Blog / How Trig builds the customer intelligence layer for post-sales

The most important data a revenue team has is no longer what sits in the CRM.

Tom Richards
Tom Richards
CoFounder & CEO
How Trig builds the customer intelligence layer for post-sales

How Trig Builds the Customer Intelligence Layer the CRM Was Never Designed to Be

On a recent webinar hosted by Trig, Kyle Norton, the CRO at Owner, made a point that captures a shift visible across post-sales over the last twelve months. The most important data a revenue team has is no longer what sits in the CRM. It is the first-party signal generated by the customer journey itself: how the customer uses the product, what was said on the discovery call, which features came up in the QBR, what the support ticket actually said before it was closed. The teams operating most effectively in post-sales are the ones that own and act on that data.

For most post-sales teams today, that is not the data they are working with.

Why the CRM has been the ceiling

The CRM is a meta-record. It captures who the people are, when the renewal is, what the contract is worth, and which opportunity is open. It is excellent at that, and it remains the system of record for the commercial relationship.

It was never built to answer "is this customer getting value." Adoption behaviour sits in product analytics. Champion silence sits in inboxes. The expansion conversation that opened on the last call sits inside a call recording. Each tool works on its own, but the customer is fragmented across them.
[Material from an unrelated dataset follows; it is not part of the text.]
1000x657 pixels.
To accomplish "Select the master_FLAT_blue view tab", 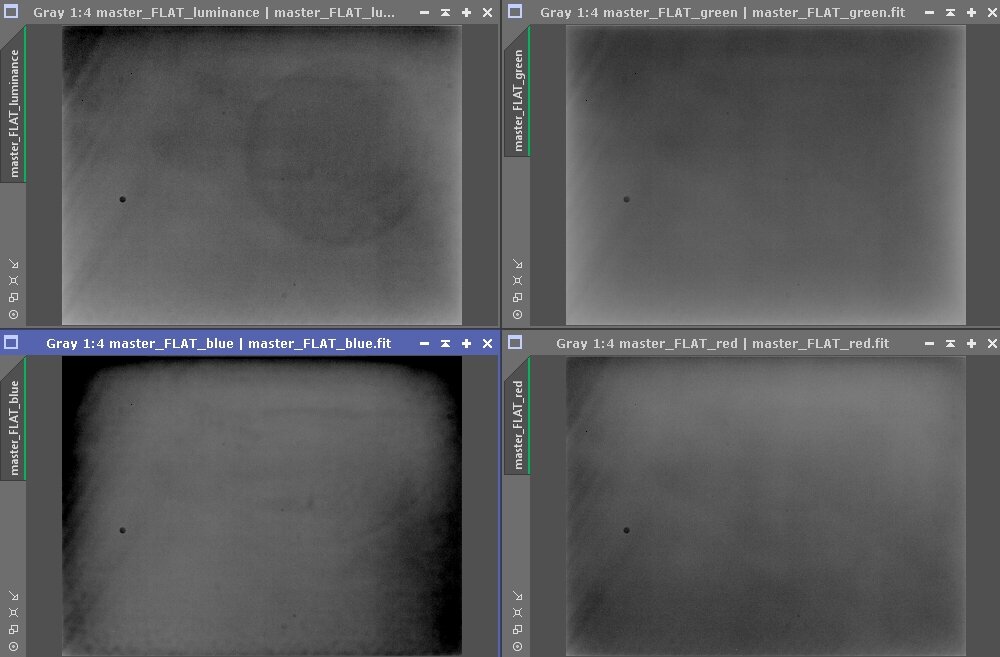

What teams have done in response is reasonable. They build a dashboard in Looker. They run an extract from Mixpanel and join it to Salesforce in Sheets. They listen back to Gong calls before a renewal. None of that scales to a book of hundreds or thousands of customers, and most of it has to be redone every quarter as the business shifts underneath the team. The cost is a Monday morning lost to assembly, and a renewal flagged late.

Owning the intelligence layer

The argument Kyle made on the webinar is that the layer that sits behind the CRM, where the product signal and the unstructured signal are joined together and made actionable, is the real asset. It is also the layer most teams do not yet own. Stitching it together inside a black box that no operator can shape, or be opinionated about, is the wrong direction. The intelligence has to be transparent enough that the team can decide what counts as a healthy customer, what counts as a risk, and what should automatically trigger a response.

This is the layer Trig is designed to build and operate.

How Trig captures and joins the signal

Trig's Persistent Memory is the part of the system that holds the picture of every customer. It pulls structured data from the systems that already hold it: CRM, product analytics, billing, support, and the data warehouse. Alongside that, it ingests unstructured signal from the customer journey: meeting transcripts, emails, notes, and support conversations. The two are unified into a single living record per account that stays current as the customer moves.

That record is the substrate the rest of the platform runs on.

  • Behavioural Inference reads the record to identify which behaviours predict which outcomes — expansion, flat renewal, contraction, churn — across the customer base.
  • Signals surface the customers who are slipping against the milestones the team has defined, ranked by revenue impact so the team knows where to focus first.
  • Jobs and AI Agents translate those signals into outreach, alerts, and CRM updates inside the tools the team already uses, rather than asking the team to learn a new surface.

The point worth drawing out for a revenue leader is that the intelligence is centralised inside Trig, and the action lands where the work already happens: in Salesforce, in Slack, in email.

What this looks like in practice

A Head of Customer Success runs a B2B SaaS business with 1,400 active accounts split across strategic, mid-market, and SMB. Today, she has visibility into renewal dates and ARR through Salesforce, login data through a separate analytics tool, and a sprawl of call recordings she trusts but cannot search across.

With Persistent Memory in place, the picture changes. Trig flags 23 strategic accounts where product engagement has dropped against the previous twelve weeks, three of which also raised pricing concerns on calls in the last 30 days. It surfaces 42 expansion candidates from the SMB book where seat usage has crossed a threshold and where the champion mentioned a new use case on a recent call. Each of those signals is ranked by revenue impact and routed to the owning team member with a drafted action.

The view was built from product behaviour, CRM context, and the unstructured signal sitting in transcripts and emails, in the same picture.

What this means for the team

The post-sales team stops operating against the CRM as if it were the full picture. The first-party signal that has been locked across product analytics, call recordings, emails, and support conversations becomes part of the daily working view. Risk gets diagnosed in the week it appears, rather than in QBR prep. Expansion stops being ad hoc and starts being a pipeline the team can prioritise against.

For a Chief Revenue Officer, the practical payoff is that the intelligence layer the business has been missing is now in place, owned by the team, and shaping the work every day. The CRM remains the record. The intelligence sits behind it, and it is finally usable.